# Grant Hill?



## Ron (May 8, 2002)

This guy has to be the biggest disappointment in Florida since the 2000 elections. 

He's basically sat out two full seasons due to injury. He has contributed NOTHING in regard to Orlando being a contender.

Say Orlando can coax Timmy out of SA after next season. If Grant Hill can make it all they way back...LOOK OUT!

Too many ifs?


----------



## TheRifleman (May 20, 2002)

Grant Hill is a great all around swingman who has had more than his fair share of injuries.

The one thing I'm hopeful for him is that his injuries were independent of one another, which means that hopefully, he has paid his injury dues for the rest of his career.

He could help this team a lot, but they really need some big bangers who can defend before they get really competitive.


----------



## HEATLUNATIC (May 27, 2002)

Let me just say the Grant Hill will NEVER be the player he once was! 

His ankle is now made up of Jell-o and Bolts,he will NEVER be able to cut,drive the lane or dunk like he used to.The sad part for 
O-Town is that hes signed for many years to come. 

Also the Magic had a BANGER in Wallace but they traded him away,LOL!


----------



## TheRifleman (May 20, 2002)

HEATLUNATIC said:


> *Let me just say the Grant Hill will NEVER be the player he once was!
> 
> His ankle is now made up of Jell-o and Bolts,he will NEVER be able to cut,drive the lane or dunk like he used to.The sad part for
> O-Town is that hes signed for many years to come.
> ...


It must drive the GM crazy that he traded away Wallace to Detroit and got nothing in return. 

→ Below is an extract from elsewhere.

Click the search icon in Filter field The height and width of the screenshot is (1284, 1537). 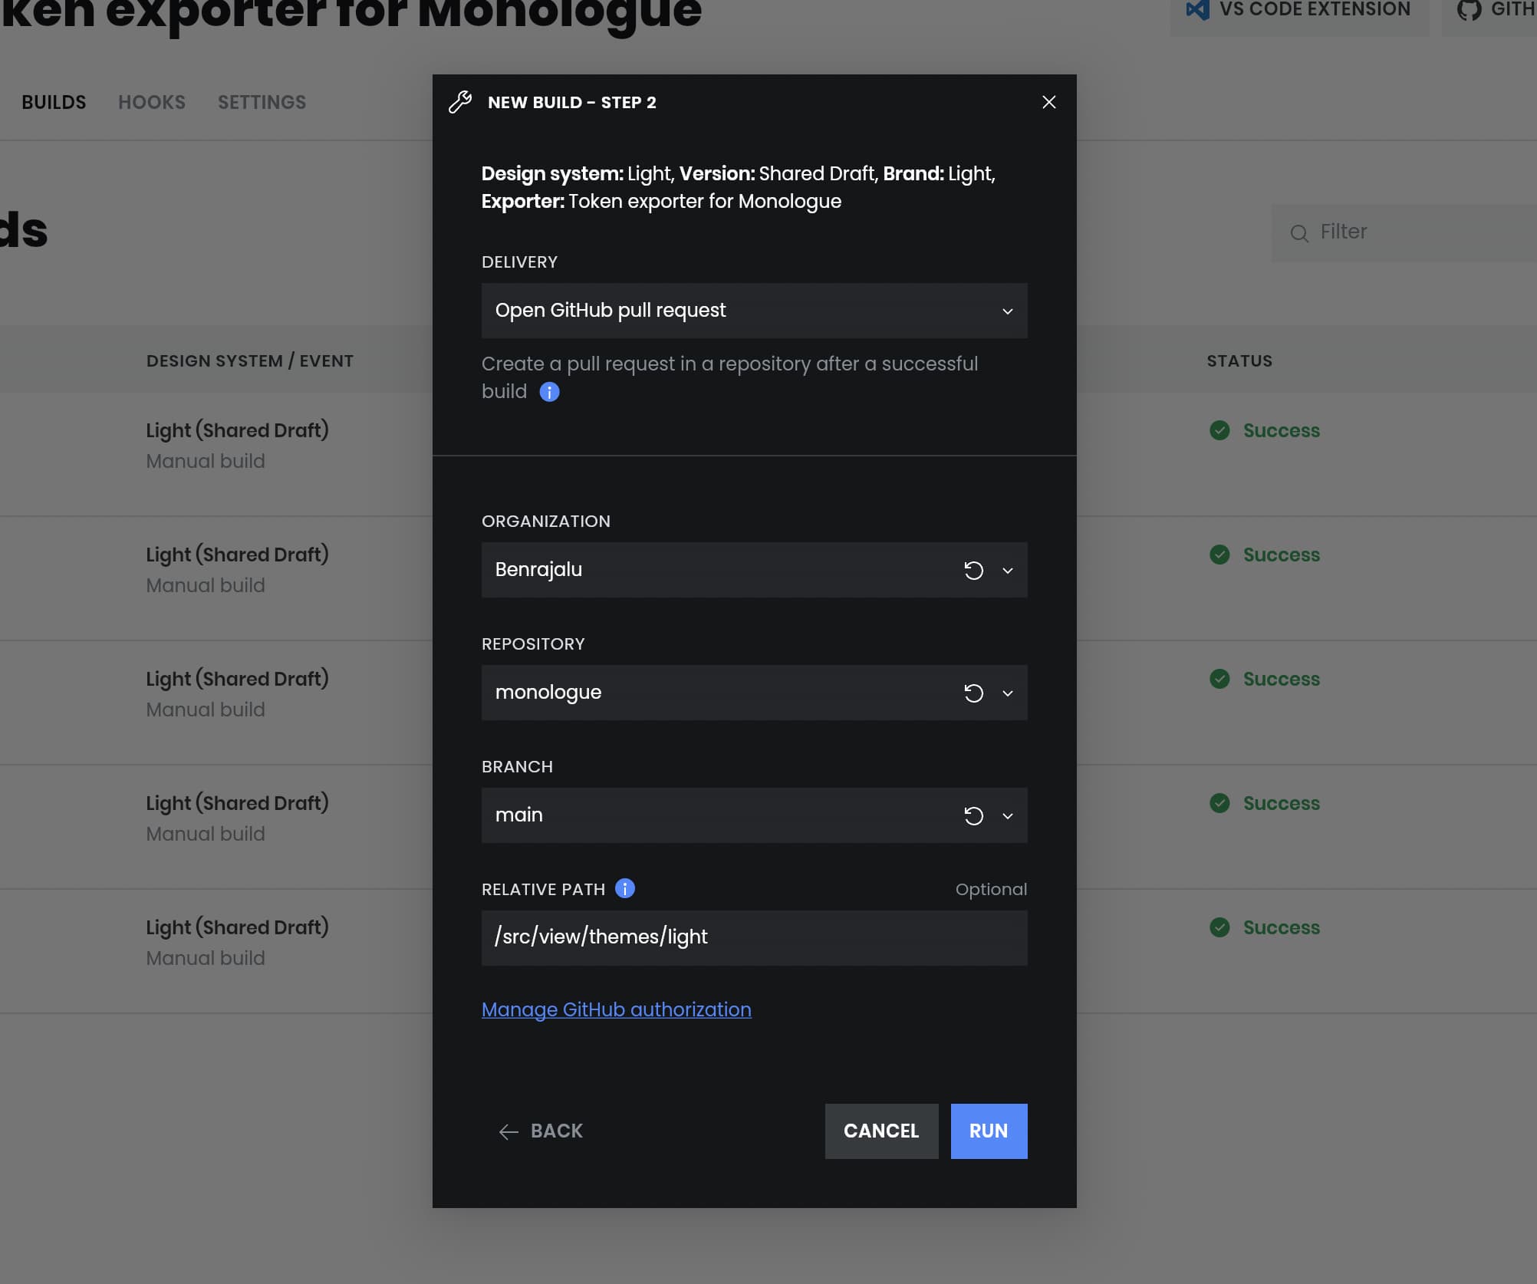[1299, 233]
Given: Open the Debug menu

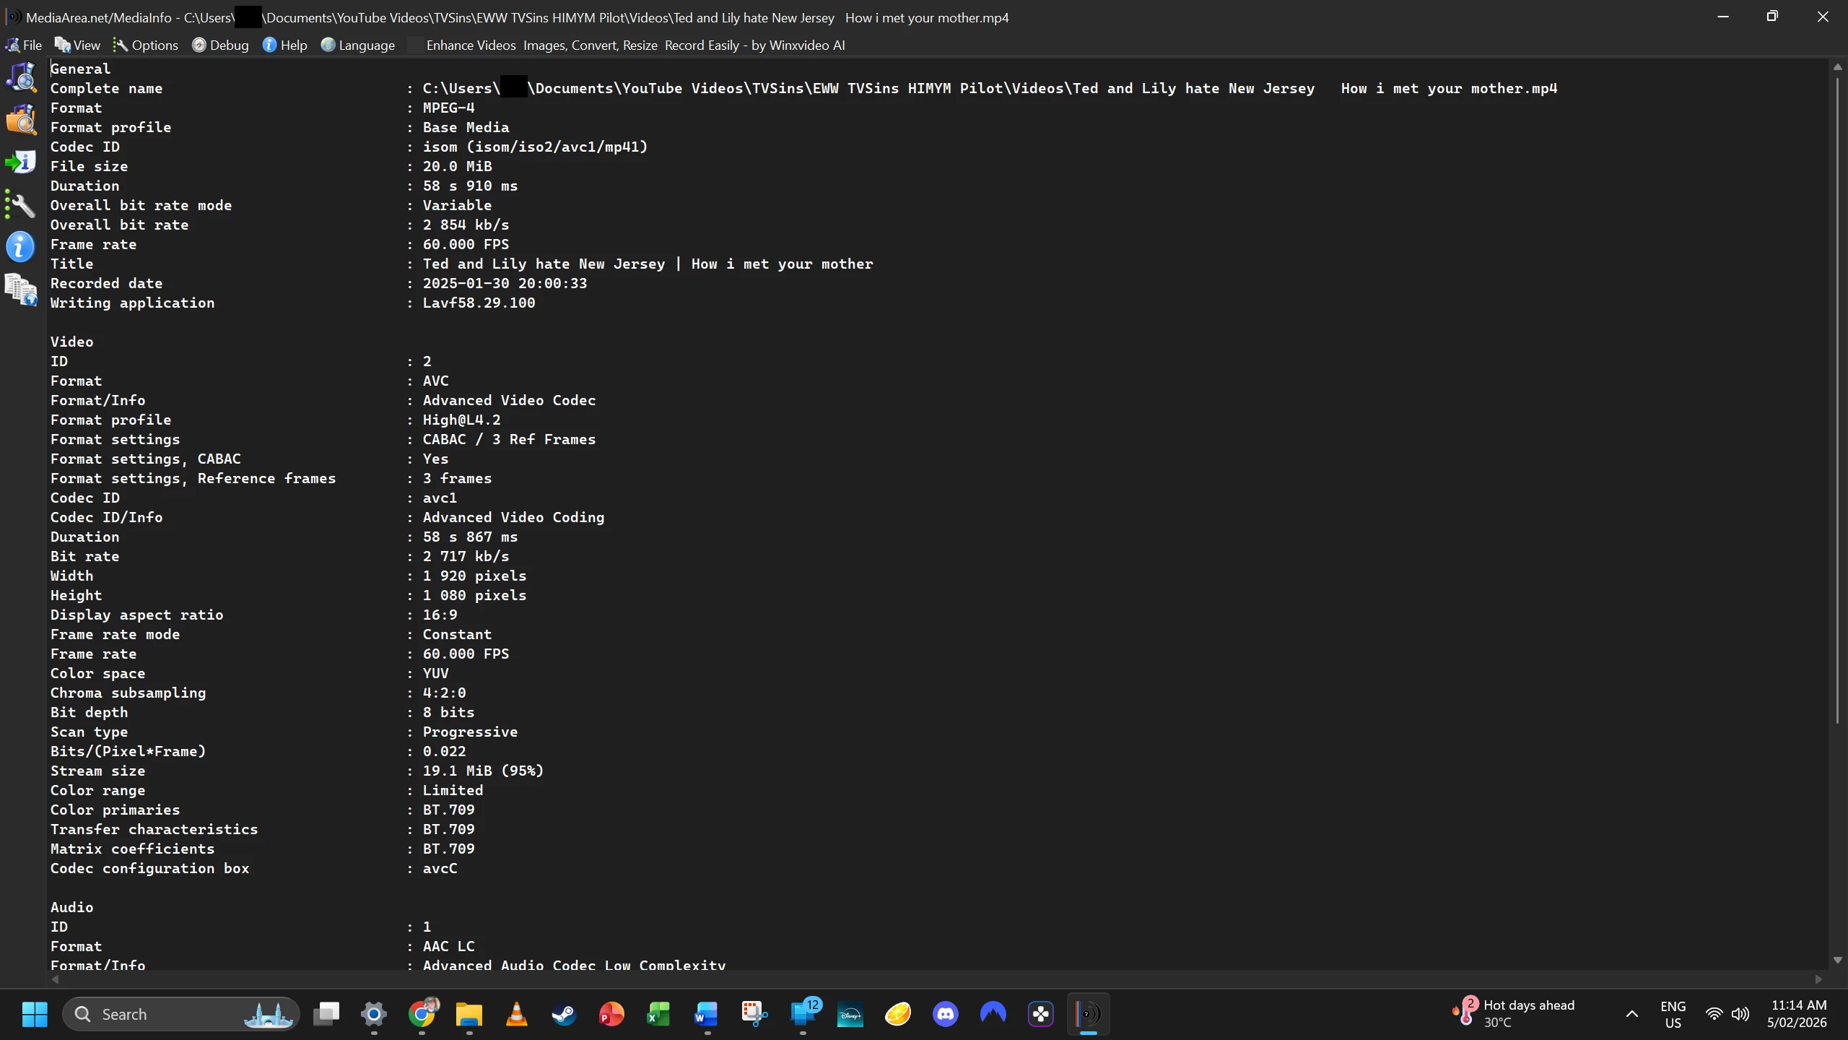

I don't see this team doing much unless they get some help up front.


----------



## Shaqs big toe (May 21, 2002)

I'd love to see Hill make it all the way back and shut some mouths (mainly because I have a few PSA 10 Gem mint RC's of his stashed away).

Seriously though, he deserves a break and for once, it shouldn't be one of his bones.

Do it Grant, make people believe again


----------



## TheRifleman (May 20, 2002)

I hope Grant Hill comes back with a passion and an intensity he once had - before the 2 injuries. He is one heck of a player - all NBA for sure - even when he is 3/4 of what he once was.:yes:


----------



## HEATLUNATIC (May 27, 2002)

I have NEVER been a BIG Grant Hill fan,but he was and is without a doubt,one of the top 5 ballers in the league when healthy.


----------



## truebluefan (May 27, 2002)

i want to know the same thing. How much did he lose from being hurt most of the last two years? Will he ever come close to what he used to be? If so, Miller, Mcgrady, And hill could be a pretty good threesome. 

What will the magic do with armstrong? And they still need to have some help up front! They really, really miss wallace. I wonder what they could have done if Wallace and mcgrady had been together?


----------



## Shaqs big toe (May 21, 2002)

> Originally posted by *truebluefan *
> i want to know the same thing. How much did he lose from being hurt most of the last two years? Will he ever come close to what he used to be? If so, Miller, Mcgrady, And hill could be a pretty good threesome.
> 
> What will the magic do with armstrong? And they still need to have some help up front! They really, really miss wallace. I wonder what they could have done if Wallace and mcgrady had been together?


They do miss Wallace, but they need that second scorer so badly too. As great a rebounder as he is, Wallace was never going to be that. Hill... if he's healthy. It's a big 'if'... I know


----------



## MacDanny 6 (Jun 7, 2002)

Grant Hill has said that his ankle is 100%, and for the first time since the injury, he has full motion in the ankle. So I think he's ready to come back next season.


----------



## Shaqs big toe (May 21, 2002)

> Originally posted by *Franco5 *
> Grant Hill has said that his ankle is 100%, and for the first time since the injury, he has full motion in the ankle. So I think he's ready to come back next season.


Let's hope so, as saying it and doing it are two totally different things. I'm right behind him though.

Lets hope that he's allowed to play and not just be the offsider to TMac. Don't want to see a guy as good as him become the Kobe to T-Mac's Shaq, do we?


----------



## Patrick (Jun 10, 2002)

Grant Hill is back 100% and I've heard from his workouts the Magic management was very impressed with him, as a matter of fact he was fit to play for the playoffs and that's why he was in our post-season roster depending on how far we got.

Hill will atleast get 18-20 ppg or even better, he's not the only person in the NBA that has had ankle injurys and he probably will take time because he obviously might be rusty but you can't just forget how to shoot a basketball, we can both agree with that.

We saw how the ankle changed Peja, but now Hill is healthy. We must understand that guys. I am so excited, I am thinking of a combo that can challenge Pierce-Walker or Shaq-Kobe. You've got my support Grant, you can do it man. Come back better then ever, Hail Hill! #33!


----------



## Shaqs big toe (May 21, 2002)

> Originally posted by *T-Mac *
> Grant Hill is back 100% and I've heard from his workouts the Magic management was very impressed with him, as a matter of fact he was fit to play for the playoffs and that's why he was in our post-season roster depending on how far we got.
> 
> Hill will atleast get 18-20 ppg or even better, he's not the only person in the NBA that has had ankle injurys and he probably will take time because he obviously might be rusty but you can't just forget how to shoot a basketball, we can both agree with that.
> ...


Haha, I can almost feel your excitement T-Mac.

I am not a Magic fan but I too am excited to see Hill make it back. he's just too talented to sit on the sidelines. He is one of the guys that puts a$$es in seats. I would pay to see him play and I don't like paying for anything


----------